Lay out the records below, from the line with "The image size is (1568, 779)." through the line with "coord(458,263)", as a JSON list of strings with one string per line, omitting blank lines and any pictures.

[Dataset records]
# # # #

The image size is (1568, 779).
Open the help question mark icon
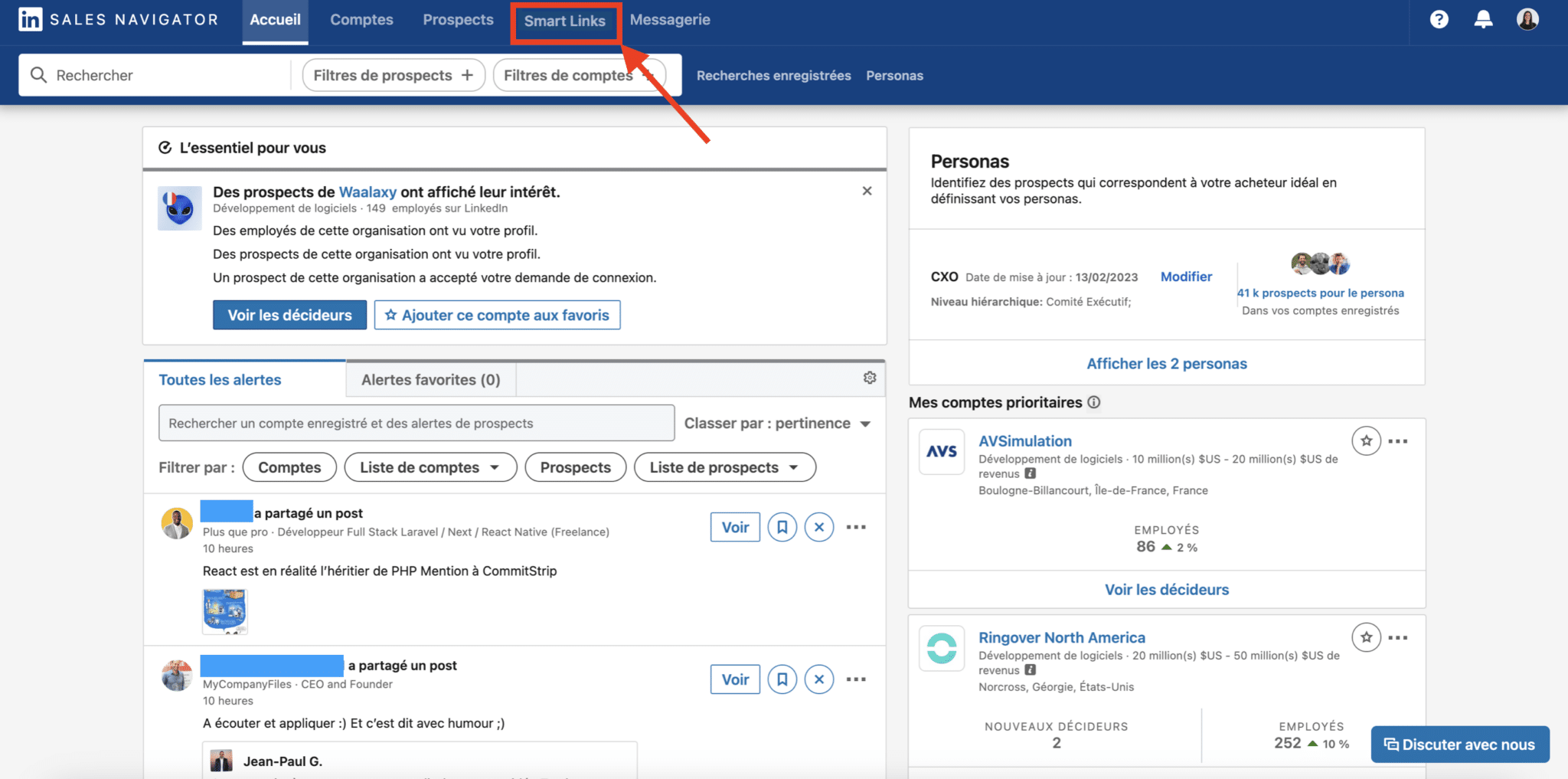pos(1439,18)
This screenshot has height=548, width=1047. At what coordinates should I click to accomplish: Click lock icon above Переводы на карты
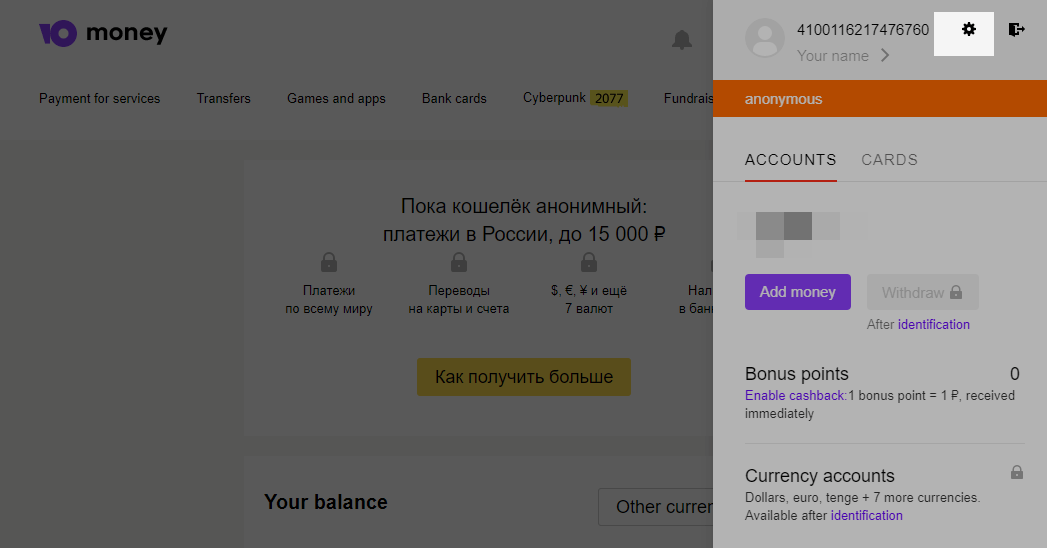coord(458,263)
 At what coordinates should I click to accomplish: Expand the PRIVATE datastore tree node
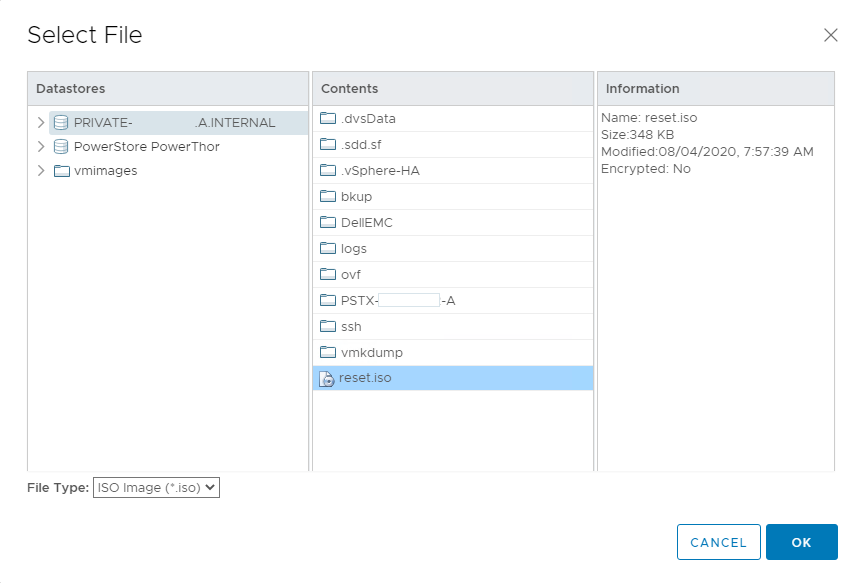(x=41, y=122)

# # # #

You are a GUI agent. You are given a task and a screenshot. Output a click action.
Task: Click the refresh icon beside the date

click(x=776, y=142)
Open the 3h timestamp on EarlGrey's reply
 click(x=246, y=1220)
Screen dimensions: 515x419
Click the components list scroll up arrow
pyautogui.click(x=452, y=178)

# # # #

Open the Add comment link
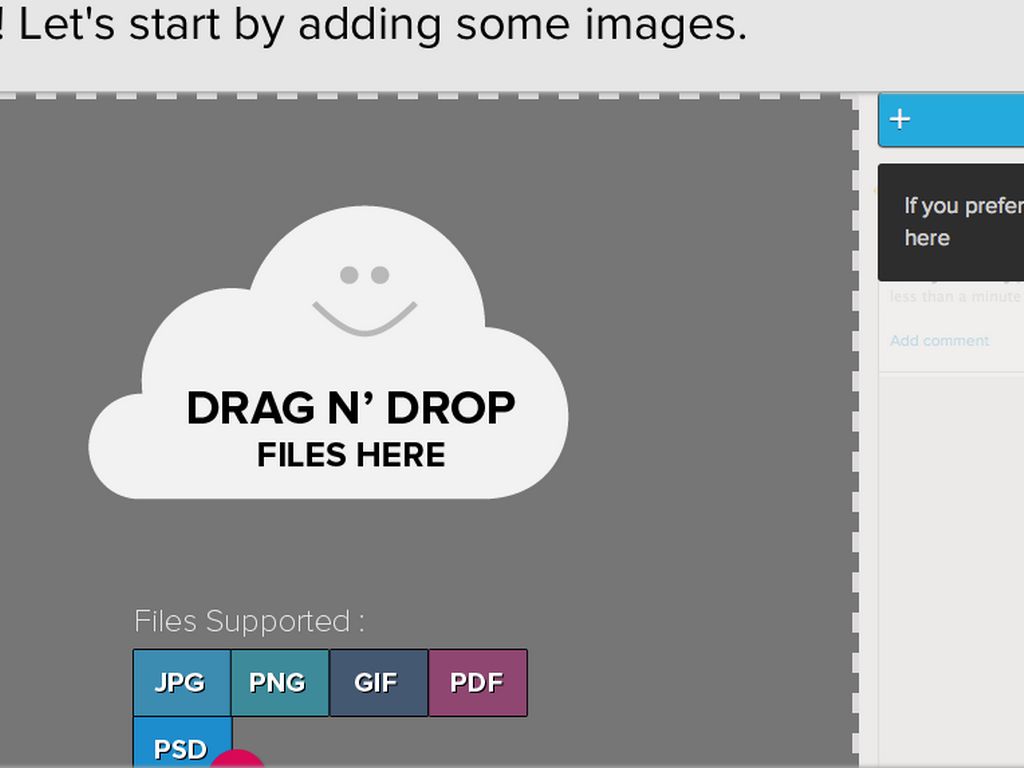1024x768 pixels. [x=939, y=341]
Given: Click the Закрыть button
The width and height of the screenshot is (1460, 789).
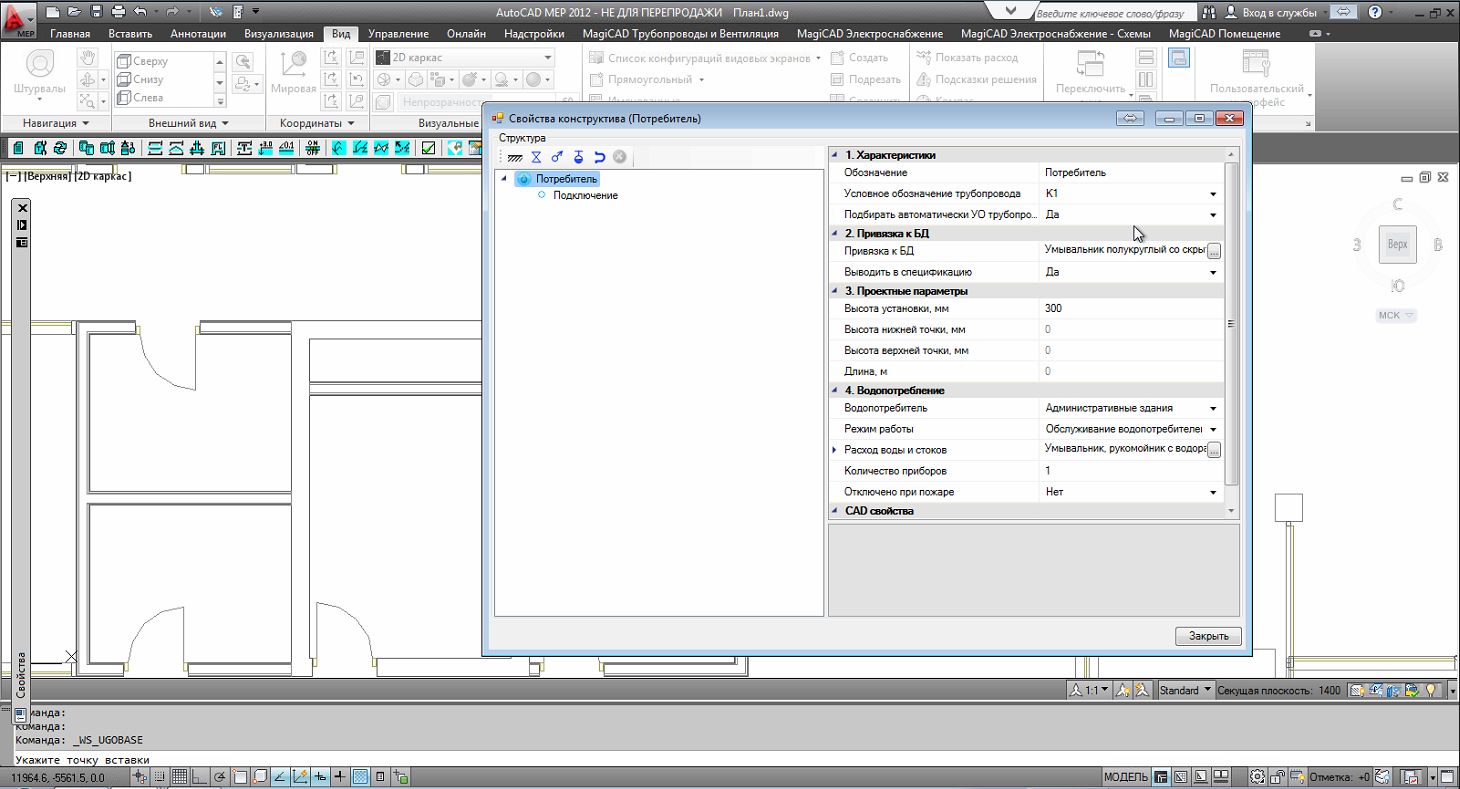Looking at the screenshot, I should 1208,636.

# # # #

■ **Correct result**:
[
  "The image size is (1568, 779).",
  "Open the help question mark icon",
  "pos(1439,18)",
  "This screenshot has height=548, width=1047. At what coordinates should I click to accomplish: Click lock icon above Переводы на карты",
  "coord(458,263)"
]